- Task instructions
Report each line of the data that contains the string "computer".

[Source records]
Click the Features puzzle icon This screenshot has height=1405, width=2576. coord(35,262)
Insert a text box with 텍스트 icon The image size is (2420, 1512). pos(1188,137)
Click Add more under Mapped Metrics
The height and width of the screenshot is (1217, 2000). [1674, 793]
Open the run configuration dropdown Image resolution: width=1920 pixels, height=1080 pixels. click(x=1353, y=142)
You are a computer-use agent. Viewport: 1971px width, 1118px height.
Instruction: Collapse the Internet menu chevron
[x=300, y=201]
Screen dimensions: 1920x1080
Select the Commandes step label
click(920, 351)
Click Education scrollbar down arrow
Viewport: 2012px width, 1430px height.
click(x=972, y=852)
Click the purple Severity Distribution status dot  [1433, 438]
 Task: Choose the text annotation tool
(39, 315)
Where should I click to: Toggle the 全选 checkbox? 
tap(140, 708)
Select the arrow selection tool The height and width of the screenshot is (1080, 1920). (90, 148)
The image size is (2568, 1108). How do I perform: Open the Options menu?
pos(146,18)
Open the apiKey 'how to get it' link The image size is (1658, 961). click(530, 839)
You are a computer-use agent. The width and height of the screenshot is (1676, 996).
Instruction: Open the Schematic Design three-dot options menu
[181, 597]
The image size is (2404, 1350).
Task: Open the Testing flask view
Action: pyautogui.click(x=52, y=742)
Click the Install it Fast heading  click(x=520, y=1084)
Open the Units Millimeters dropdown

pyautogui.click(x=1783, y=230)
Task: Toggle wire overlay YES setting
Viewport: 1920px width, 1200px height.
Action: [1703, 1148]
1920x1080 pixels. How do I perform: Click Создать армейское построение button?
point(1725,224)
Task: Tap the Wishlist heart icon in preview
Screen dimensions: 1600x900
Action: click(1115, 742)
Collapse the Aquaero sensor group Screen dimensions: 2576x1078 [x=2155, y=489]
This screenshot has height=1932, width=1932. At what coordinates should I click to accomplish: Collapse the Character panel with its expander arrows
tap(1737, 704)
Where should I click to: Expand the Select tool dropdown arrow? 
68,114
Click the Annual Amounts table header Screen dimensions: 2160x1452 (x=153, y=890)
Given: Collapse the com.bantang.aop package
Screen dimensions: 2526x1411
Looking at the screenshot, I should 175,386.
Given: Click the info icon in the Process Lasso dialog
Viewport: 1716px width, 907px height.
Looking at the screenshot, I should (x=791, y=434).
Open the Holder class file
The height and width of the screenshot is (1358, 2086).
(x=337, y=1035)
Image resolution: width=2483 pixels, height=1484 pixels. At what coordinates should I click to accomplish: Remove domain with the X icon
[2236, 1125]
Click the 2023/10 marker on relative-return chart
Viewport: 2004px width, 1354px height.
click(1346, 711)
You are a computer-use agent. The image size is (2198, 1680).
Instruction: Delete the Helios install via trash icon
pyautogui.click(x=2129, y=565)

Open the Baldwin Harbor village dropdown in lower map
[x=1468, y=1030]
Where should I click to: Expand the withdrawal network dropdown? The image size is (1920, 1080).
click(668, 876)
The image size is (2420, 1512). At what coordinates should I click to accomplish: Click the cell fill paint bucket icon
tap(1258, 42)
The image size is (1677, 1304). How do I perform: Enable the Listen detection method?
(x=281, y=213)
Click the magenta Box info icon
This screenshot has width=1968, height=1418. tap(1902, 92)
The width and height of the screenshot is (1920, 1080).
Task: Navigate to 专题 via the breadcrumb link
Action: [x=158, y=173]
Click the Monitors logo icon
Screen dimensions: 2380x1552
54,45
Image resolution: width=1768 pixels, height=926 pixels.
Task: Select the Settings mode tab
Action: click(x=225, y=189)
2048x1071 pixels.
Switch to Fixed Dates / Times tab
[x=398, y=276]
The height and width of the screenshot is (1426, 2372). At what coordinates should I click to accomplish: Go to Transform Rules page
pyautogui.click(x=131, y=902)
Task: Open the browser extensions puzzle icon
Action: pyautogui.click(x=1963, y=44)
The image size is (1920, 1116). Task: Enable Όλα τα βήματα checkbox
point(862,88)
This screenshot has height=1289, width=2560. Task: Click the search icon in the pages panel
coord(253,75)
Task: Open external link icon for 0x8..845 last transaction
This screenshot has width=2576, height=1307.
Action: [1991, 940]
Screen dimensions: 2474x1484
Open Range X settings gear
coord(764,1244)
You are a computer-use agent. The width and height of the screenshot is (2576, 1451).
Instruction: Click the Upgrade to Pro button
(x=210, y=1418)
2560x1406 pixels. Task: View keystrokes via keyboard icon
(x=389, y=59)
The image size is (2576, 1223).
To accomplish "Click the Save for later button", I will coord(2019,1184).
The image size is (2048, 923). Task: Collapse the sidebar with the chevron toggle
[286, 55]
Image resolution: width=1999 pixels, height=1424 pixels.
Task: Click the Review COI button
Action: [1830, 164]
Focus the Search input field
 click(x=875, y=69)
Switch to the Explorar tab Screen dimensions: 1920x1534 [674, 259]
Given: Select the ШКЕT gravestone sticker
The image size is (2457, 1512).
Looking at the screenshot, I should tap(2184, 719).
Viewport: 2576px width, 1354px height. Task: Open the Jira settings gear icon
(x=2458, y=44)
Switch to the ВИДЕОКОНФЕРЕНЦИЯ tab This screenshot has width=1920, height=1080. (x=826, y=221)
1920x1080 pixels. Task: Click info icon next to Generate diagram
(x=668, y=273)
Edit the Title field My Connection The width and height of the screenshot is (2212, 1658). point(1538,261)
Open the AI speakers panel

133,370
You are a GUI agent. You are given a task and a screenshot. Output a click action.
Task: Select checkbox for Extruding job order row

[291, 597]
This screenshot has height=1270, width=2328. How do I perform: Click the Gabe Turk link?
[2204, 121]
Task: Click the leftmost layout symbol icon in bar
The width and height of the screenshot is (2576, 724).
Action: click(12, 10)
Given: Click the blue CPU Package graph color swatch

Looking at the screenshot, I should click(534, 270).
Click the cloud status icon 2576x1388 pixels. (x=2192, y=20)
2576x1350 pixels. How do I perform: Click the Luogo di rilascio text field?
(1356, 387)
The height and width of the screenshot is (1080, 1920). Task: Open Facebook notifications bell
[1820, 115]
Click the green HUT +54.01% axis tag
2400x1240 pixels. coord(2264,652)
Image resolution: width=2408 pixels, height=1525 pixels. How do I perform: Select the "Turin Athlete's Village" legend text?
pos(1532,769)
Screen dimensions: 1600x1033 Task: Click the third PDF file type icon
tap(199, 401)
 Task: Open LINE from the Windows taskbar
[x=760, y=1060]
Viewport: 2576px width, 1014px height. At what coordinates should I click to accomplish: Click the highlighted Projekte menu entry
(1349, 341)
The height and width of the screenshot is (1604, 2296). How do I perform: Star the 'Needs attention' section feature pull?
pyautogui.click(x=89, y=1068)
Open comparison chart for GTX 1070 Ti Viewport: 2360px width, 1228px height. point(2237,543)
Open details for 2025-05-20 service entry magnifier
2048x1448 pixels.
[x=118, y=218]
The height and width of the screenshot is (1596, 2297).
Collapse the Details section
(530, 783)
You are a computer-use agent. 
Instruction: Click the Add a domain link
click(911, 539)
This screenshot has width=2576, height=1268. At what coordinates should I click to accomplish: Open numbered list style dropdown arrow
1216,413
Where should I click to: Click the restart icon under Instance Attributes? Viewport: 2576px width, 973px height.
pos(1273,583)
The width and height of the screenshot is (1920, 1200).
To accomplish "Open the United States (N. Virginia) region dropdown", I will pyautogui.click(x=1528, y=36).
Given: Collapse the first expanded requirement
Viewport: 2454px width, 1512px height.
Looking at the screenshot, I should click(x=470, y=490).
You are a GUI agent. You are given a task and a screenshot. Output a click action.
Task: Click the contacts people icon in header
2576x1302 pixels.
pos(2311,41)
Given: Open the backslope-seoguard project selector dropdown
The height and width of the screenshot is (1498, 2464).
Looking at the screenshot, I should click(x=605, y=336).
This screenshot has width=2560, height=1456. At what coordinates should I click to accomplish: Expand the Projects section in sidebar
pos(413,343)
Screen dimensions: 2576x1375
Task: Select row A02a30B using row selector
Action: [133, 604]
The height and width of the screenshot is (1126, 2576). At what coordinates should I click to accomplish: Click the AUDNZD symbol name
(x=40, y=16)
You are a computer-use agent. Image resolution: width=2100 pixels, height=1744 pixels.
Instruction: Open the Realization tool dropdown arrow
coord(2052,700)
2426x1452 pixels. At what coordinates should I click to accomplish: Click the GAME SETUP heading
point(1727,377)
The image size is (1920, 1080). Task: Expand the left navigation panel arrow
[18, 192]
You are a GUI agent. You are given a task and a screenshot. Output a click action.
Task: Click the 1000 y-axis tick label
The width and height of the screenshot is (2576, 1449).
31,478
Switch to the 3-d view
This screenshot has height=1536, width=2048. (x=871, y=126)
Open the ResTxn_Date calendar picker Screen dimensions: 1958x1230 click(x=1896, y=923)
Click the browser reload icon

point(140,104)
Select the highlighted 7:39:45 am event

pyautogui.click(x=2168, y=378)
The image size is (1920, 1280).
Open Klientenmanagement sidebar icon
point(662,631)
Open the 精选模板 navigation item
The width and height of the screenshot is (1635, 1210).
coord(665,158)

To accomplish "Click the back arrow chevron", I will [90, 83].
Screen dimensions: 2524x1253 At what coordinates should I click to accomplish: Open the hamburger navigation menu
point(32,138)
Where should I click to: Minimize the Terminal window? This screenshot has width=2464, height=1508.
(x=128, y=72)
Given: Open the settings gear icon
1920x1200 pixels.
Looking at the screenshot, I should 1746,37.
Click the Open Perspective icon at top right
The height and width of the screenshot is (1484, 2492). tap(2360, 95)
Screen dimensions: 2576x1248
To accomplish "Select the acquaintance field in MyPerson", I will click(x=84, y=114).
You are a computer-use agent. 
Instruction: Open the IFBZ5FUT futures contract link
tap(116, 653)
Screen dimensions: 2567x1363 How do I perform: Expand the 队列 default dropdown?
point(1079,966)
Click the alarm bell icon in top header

- Answer section
You are a computer-use agent. Viewport: 1971px width, 1118px height.
You are a computer-use agent. The width and height of the screenshot is (1676, 996).
You are a computer-use agent. The image size is (2198, 1680).
You are a computer-use agent. The width and height of the screenshot is (2576, 1451).
You are a computer-use agent. 
You are a computer-use agent. Image resolution: width=2100 pixels, height=1744 pixels.
You are a computer-use agent. 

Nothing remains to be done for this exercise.